- **抜粋文**

メイ首相が辞任する考えを示したことで与野党協議を打ち切った最大野党・労働党のジェレミー・コービン党首は「これまで議論してきたことの蒸し返し」と4度目の下院採決でも反対する方針を表明しました。

メイ首相が10ポイントプランで下院での可決と引き換えに2度目の国民投票を提案したことに対し、与党・保守党内の強硬離脱派は「ブレグジットに対する裏切り」と激怒しており、即刻辞任を求めています。10ポイントプランを4度目の採決にかけても否決は必至の情勢です。

これが何を意味するかと言えば、強硬離脱派も穏健離脱派も最終的に乗って来られるような妥協案で下院の過半数を目指す戦略は完全に破綻したということです。英国に残された道は市民活動と企業活動を大混乱に陥れる「合意なき離脱」か「EU残留」かの二択しかなくなりました。

メイ首相が明らかにした10ポイントプランは次の通りです。

- **やること**
**A.** EU離脱をめぐる文章の「これが何を意味するかと言えば」で始まる段落を、主な事実を残して短くまとめ直してください。
**B.** EU離脱をめぐる文章の「メイ首相が10ポイントプラン」から「かの二択しかなくなりました。」までの部分を、「強硬離脱派」を「ハードブレグジット派」に置き換えた形に更新してください。
**C.** EU離脱をめぐる文章で「」に囲まれている語句をすべて挙げてください。
この後に続く行は、上の文章とは別の資料です。

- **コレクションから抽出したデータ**
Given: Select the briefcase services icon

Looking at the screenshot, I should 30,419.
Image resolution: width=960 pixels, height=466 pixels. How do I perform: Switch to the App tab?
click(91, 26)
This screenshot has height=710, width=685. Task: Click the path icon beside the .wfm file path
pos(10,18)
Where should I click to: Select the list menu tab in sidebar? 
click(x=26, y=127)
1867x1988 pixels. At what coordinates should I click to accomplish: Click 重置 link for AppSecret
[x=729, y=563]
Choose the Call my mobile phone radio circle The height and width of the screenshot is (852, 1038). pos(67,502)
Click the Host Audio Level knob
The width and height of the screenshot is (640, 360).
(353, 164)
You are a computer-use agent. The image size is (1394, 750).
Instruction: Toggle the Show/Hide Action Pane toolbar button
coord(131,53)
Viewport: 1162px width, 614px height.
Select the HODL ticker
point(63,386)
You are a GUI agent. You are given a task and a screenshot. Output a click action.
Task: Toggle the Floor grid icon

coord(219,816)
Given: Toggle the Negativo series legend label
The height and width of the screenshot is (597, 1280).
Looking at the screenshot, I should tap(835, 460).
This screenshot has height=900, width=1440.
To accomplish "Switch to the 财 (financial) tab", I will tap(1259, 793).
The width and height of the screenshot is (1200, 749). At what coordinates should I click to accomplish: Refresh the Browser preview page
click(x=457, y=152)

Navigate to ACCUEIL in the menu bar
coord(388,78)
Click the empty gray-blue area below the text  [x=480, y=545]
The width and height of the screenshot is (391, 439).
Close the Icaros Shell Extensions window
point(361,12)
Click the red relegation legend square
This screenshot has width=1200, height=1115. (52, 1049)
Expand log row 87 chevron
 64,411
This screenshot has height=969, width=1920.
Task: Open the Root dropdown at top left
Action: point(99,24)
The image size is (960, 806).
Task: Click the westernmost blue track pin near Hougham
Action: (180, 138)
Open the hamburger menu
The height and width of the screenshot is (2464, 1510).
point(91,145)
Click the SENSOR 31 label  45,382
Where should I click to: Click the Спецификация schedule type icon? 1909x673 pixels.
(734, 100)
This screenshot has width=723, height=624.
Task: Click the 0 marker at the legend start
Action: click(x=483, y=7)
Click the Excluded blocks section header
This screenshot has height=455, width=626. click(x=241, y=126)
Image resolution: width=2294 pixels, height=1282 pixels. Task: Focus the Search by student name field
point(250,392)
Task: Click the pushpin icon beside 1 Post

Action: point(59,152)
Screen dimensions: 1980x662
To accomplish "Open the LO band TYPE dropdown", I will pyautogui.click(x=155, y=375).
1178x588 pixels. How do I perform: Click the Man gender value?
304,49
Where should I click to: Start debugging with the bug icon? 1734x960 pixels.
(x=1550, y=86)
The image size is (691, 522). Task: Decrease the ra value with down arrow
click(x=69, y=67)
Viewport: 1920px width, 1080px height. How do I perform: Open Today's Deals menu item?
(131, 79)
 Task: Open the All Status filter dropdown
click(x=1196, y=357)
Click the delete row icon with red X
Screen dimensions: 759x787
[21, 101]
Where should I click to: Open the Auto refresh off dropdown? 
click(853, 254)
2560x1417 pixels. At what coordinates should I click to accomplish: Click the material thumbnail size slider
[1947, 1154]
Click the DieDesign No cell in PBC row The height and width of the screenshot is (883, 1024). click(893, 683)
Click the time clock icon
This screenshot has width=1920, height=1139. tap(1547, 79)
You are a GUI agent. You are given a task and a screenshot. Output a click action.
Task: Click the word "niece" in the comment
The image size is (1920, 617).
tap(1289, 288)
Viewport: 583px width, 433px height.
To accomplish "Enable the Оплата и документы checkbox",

- **解答一覧**
**A.** 強硬離脱派と穏健離脱派の双方が乗れる妥協案で下院の過半数を狙う戦略は、完全に破綻した。英国に残る道は、市民活動と企業活動を大混乱に陥れる「合意なき離脱」か「EU残留」かの二択だけになった。

**B.**
メイ首相が10ポイントプランで下院での可決と引き換えに2度目の国民投票を提案したことに対し、与党・保守党内のハードブレグジット派は「ブレグジットに対する裏切り」と激怒しており、即刻辞任を求めています。10ポイントプランを4度目の採決にかけても否決は必至の情勢です。

これが何を意味するかと言えば、ハードブレグジット派も穏健離脱派も最終的に乗って来られるような妥協案で下院の過半数を目指す戦略は完全に破綻したということです。英国に残された道は市民活動と企業活動を大混乱に陥れる「合意なき離脱」か「EU残留」かの二択しかなくなりました。

**C.**
「これまで議論してきたことの蒸し返し」
「ブレグジットに対する裏切り」
「合意なき離脱」
「EU残留」